アートマネジメント、広報・広告。地域芸術祭ディレクター。
アーツカウンシルしずおか特別相談員、静岡県広報業務アドバイザー、静岡市文化振興審議会会長、三島市文化振興市議会会長、島田市博物館運営協議会委員、静岡市文化振興財団評議員、静岡音楽館AOI市民会議委員、元・芹沢銈介美術館運営協議会会長 等々。
各種審査員、執筆多数。
にゃき、家族になる |
廣瀬 綸子 |
Rinko Hirose |
沼津特別支援学校 中学部 1年 (2023.7.27現在)
【画歴】
ベルナールビュッフェ美術館主催
「ちいさなアーティスト展 第42回 絵画展」
特別支援学校・学級の部 金賞 受賞
識者おすすめのコメント
静岡県庁の待合スペースに腰掛けたら、何かの視線を感じた。その視線の先に目やると一匹の猫と目が合った。一旦、目が合ったら逸らせなくなり、わたしは吸い寄せられるようにその猫に近づいていった。壁に掛けられた一枚の絵、それが「にゃき」とのはじめての出会いである。

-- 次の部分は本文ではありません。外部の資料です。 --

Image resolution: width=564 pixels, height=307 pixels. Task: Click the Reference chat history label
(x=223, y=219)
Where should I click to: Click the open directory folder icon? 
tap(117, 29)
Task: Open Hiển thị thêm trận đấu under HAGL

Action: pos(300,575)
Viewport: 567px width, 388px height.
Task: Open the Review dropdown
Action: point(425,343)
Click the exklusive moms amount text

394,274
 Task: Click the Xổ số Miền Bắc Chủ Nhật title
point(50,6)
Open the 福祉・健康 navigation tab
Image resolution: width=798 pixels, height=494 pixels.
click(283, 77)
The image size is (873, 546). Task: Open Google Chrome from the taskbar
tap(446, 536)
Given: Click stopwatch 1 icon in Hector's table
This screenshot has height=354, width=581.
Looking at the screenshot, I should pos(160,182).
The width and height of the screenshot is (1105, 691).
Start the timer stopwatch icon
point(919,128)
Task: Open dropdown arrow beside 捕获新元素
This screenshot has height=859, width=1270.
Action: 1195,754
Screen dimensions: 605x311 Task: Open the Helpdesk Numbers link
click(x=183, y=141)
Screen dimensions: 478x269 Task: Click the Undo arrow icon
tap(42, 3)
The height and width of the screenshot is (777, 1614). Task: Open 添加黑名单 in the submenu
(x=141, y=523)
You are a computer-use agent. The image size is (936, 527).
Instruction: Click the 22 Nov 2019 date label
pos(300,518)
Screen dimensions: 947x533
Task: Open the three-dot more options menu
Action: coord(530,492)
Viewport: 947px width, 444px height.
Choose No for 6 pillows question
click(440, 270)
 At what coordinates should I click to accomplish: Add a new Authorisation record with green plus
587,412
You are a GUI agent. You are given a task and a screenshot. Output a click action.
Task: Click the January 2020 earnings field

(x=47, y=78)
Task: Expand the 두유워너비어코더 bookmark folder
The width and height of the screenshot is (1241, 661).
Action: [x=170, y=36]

やわらかな光の中に佇む猫のにゃき。ニャ〜ンと鳴いて立ち上がった瞬間を描きとったのか。うっすらと笑みを浮かべているようにも見える。何かを主張しているわけではないが、それでいて圧倒的な存在感がある。背景の木々は、ハートにメタモルフォーゼして、廣瀬家の「家族」となったにゃきを包み込む。それは飼い主である綸子さん自身の心模様であろう。
紙の上を素早く走るキットパス。けっして、うまく描こうなどとしない。恋しくて恋しくたまらない、だから描かずにはいられない。そのために猫は猫の本質に限りなく迫っていく。
ずっとにゃきを見ていると、もはやにゃきなのか綸子さんなのかすらわからなくなっていく。きっと綸子さんは、にゃきを描きながら『胡蝶の夢』(荘子)の世界をたゆたっているのではないか。そこでは、猫と自身の境界、現実と夢との区別を論じるなど何の意味ももたないことを教えている。
綸子さんは、化粧品を画材にして猫を描く(作品「プリンセス」)。そのやわらなか毛並みからは、猫の匂いすら漂ってくる。更にそこに評者の飼い猫との想い出が重なっていく。ニャ〜ン。